-- START OF EXTRACTED TEXT --

With the quarantine came virtual meetings. I’m not a techie person. I don’t enjoy phone calls or messaging. My heart became heavy for believers all over the south, from Cancun all the way down to Oaxaca. I just wanted to hug them. Cry with them. Lift them up. Do what you do with your sisters in Christ. And I couldn’t. I became weary in my helplessness.
There came from the far north all the way to the far south, news of people suffering injustice from fellow members in the body of Christ. Godly men and women, persecuted by their brothers, suffering upon suffering. Oh, the spiritual weariness of it, to stand tall against the wrong!
Wrongful murder. Hate speeches. The words white and black. People feeling guilty for a crime they never committed. Looting and burning in the falsified name of justice. Schools and parents failing to be honest with their kids. Expose the horrors of colonialism to them, a brandished cross without the Christ!! Let them know its effects carry on today, even in the hearts of some christians. Why did (do???) our schools always have Black History Month? Why weren’t those wonderful people simply incorporated throughout the year, chronologically in history like everyone else? “Who cares what color you are,” my heart has been screaming. I’m sallow, my husband is white, my kids are tanned brown from the south Mexico sun. We live around brown, light, dark and darker people. And? So what? We’re all just humans. Thank God for His wisdom in creating equatorial inhabiting people with greater amounts of melatonin. There’s a reason the Vikings were pale and Mansa Musa dark. No one goes to Greenland to enjoy the sunshine. The repeat of history, the ignorance and sin of mankind has wearied my soul.

-- END OF EXTRACTED TEXT --
-- START OF DATA EXCERPTS --

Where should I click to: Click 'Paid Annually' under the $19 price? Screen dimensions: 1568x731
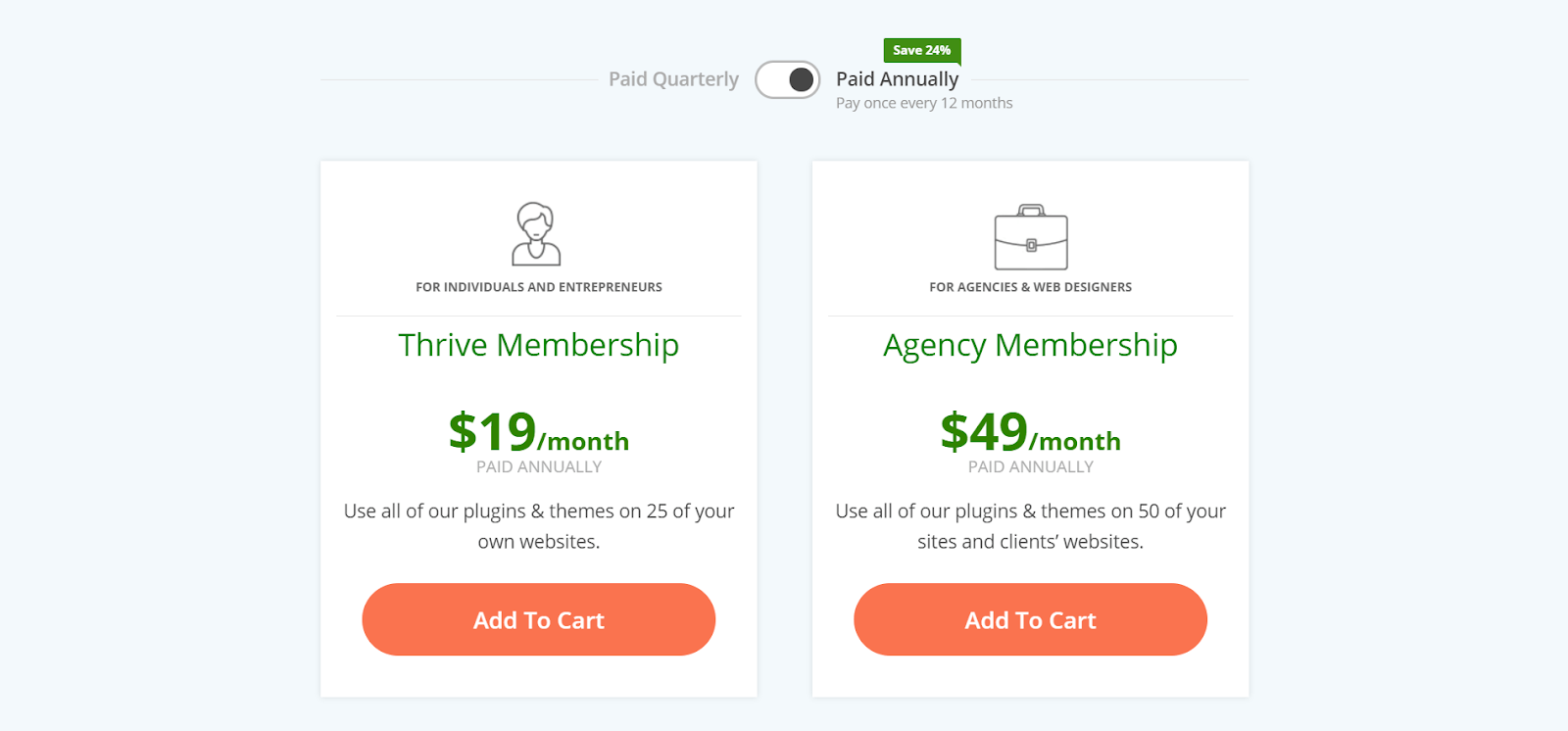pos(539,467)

-- END OF DATA EXCERPTS --
-- START OF DATA EXCERPTS --

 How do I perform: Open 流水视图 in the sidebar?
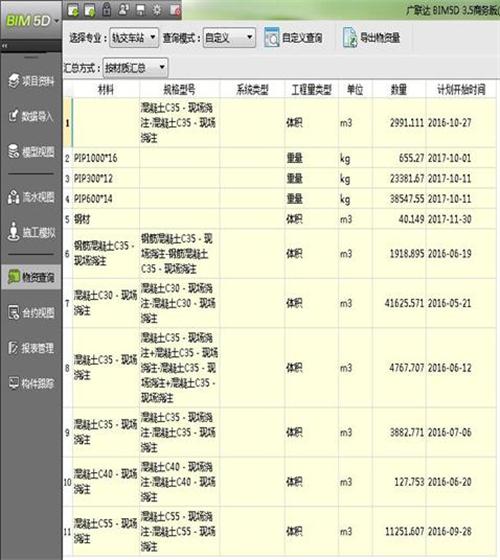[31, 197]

-- END OF DATA EXCERPTS --

● **WRITTEN TASK 1**
From the reflection on weariness, return the passage that starts at the words "With the quarantine" and ends after the words "against the wrong!".
● **WRITTEN TASK 2**
In the reflection on weariness, between which two places are the southern believers the writer grieves for?
The listing has no connection to the reflection on weariness.

● **WRITTEN REPLY 1**
With the quarantine came virtual meetings. I’m not a techie person. I don’t enjoy phone calls or messaging. My heart became heavy for believers all over the south, from Cancun all the way down to Oaxaca. I just wanted to hug them. Cry with them. Lift them up. Do what you do with your sisters in Christ. And I couldn’t. I became weary in my helplessness.
There came from the far north all the way to the far south, news of people suffering injustice from fellow members in the body of Christ. Godly men and women, persecuted by their brothers, suffering upon suffering. Oh, the spiritual weariness of it, to stand tall against the wrong!

● **WRITTEN REPLY 2**
From Cancun all the way down to Oaxaca.